I don’t feel we were wrong in making the decision to have her put down at that point. But it didn’t particularly feel right either. The vet gave us a few educated guesses of what could have happened to Bunny, but nothing would ever be conclusive without a lot of testing. Later that afternoon I once again looked up my best friend, Google, and learned that rabbits have been known to die after having a bath (the vet mentioned this also). And if you did have to give your rabbit a bath, be sure to blow dry them afterward (I didn’t). Evidently it has something to do with the stress of the whole bathing experience. Bunny certainly had plenty of stress that day. I was only doing what the vet had told me to do, but still – it was at my hands that she was taken to the vet, held down for the prodding, and scrubbed during the bath.
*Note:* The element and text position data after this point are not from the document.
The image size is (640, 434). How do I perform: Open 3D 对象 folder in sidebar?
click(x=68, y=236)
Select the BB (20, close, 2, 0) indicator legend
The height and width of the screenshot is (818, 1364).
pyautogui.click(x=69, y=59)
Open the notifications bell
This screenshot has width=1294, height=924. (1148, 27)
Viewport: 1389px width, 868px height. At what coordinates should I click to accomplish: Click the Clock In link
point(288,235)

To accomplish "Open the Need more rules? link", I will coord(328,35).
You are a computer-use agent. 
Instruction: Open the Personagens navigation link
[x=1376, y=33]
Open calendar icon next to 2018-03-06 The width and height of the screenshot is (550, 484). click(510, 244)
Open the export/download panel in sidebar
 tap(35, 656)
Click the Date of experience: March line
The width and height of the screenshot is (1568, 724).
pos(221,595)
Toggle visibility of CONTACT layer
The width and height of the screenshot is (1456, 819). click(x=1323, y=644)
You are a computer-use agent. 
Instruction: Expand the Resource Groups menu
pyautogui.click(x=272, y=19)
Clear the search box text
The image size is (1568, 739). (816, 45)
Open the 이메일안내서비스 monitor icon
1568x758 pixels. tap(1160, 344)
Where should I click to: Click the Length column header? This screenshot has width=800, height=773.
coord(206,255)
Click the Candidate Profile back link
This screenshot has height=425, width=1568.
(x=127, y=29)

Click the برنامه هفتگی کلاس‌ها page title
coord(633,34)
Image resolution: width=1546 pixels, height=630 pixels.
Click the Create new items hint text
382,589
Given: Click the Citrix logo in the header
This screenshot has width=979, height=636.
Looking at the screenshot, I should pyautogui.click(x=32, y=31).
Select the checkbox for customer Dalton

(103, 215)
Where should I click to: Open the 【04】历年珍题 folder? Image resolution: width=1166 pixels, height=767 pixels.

I have enough people telling me it wasn’t my fault, so please don’t be another. In the logical section of my brain I know it wasn’t my fault. In the emotional, Bunny-loving section of my brain, I know it was my fault. I remember talking to a fellow rabbit owner once who told me rabbits only lick your face like Bunny did mine because she trusted me.
She trusted me and I let her down.
She could chew through a computer cord quicker than a chainsaw could slice butter, and she could fill a litter box more efficiently than a dump truck at the landfill. Still, I miss her. And so, I bid a bittersweet farewell to a not-so-insignificant animal.